Ces observations apportent un haut niveau de preuve que la SCP est un modèle exceptionnel d’étude des fonctions cognitives et limbiques impliquant les noyaux gris centraux chez l’homme. Une double question était ainsi soulevée. La première est d’ordre fondamental : quel est le rôle respectif des compartiments sensori-moteur, associatif et limbique des circuits cortico-sous-corticaux impliquant les noyaux gris centraux, en particulier le NST ? La deuxième question est d’ordre thérapeutique : est-il possible de modifier sélectivement le fonctionnement de chacun des compartiments par le biais de la stimulation cérébrale profonde ?

A l’heure actuelle, si les déterminants moteurs de la SCP sont étudiés de manière extensive par de nombreuses équipes dans le monde, les modifications comportementales et émotionnelles induites ne font l’objet, à notre connaissance, d’aucun examen détaillé et systématique.

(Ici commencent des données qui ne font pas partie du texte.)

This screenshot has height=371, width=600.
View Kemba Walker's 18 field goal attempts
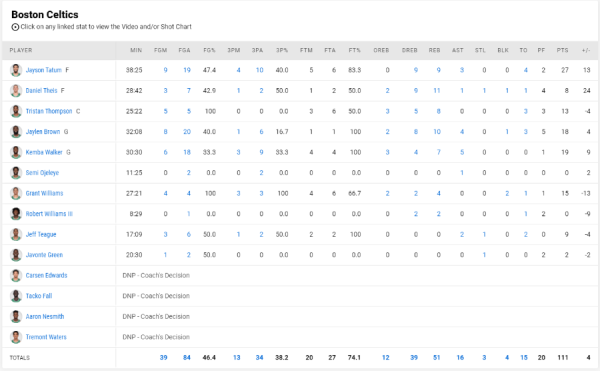point(187,152)
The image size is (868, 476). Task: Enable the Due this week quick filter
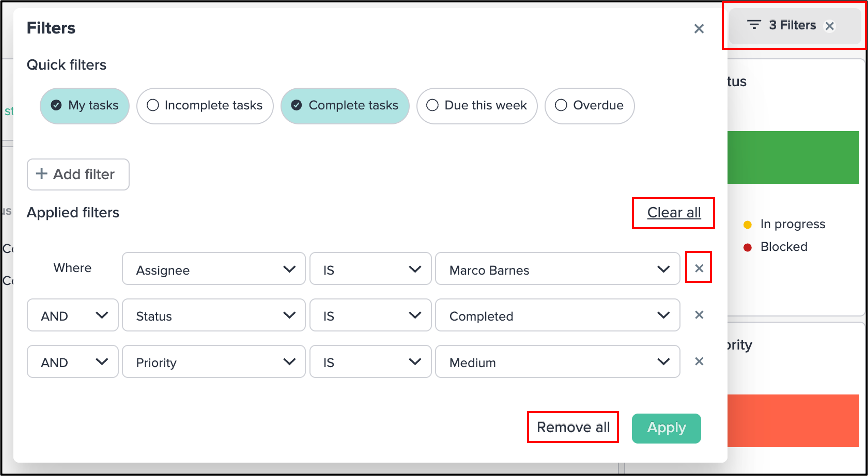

Les déterminants et les processus mis en jeu ne sont pas clairement identifiés même si des hypothèses neuroanatomiques ont été proposées pour expliquer ces perturbations. Le dénominateur commun de ces différentes perturbations semble se situer au niveau des compartiments associatif et limbique des noyaux gris centraux.

Deux approches complémentaires ont été envisagées au sein de l’EA 4712 durant les cinq dernières années : 1) évaluer et décrire chez l’homme les effets comportementaux de la SCP du noyau subthalamique dans le domaine des émotions et de la motivation par la neuropsychologie corrélée à l’imagerie fonctionnelle, en utilisant le modèle de la maladie de Parkinson et des troubles obsessionnels-compulsifs ; 2) mieux comprendre la physiopathologie d’affections neuropsychiatriques touchant la sphère affective et comportementale et impliquant les noyaux gris centraux (troubles obsessionnels compulsifs, dépressions résistantes) grâce aux modèles déduits de la première approche.

Au regard des résultats obtenus, la valorisation a été d’emblée envisagée avec l’étude de nouvelles cibles thérapeutiques corticales (stimulation magnétique transcrânienne) et sous-corticales (SCP) et la mise au point d’outils de neuronavigation et de recueil de données multimodales.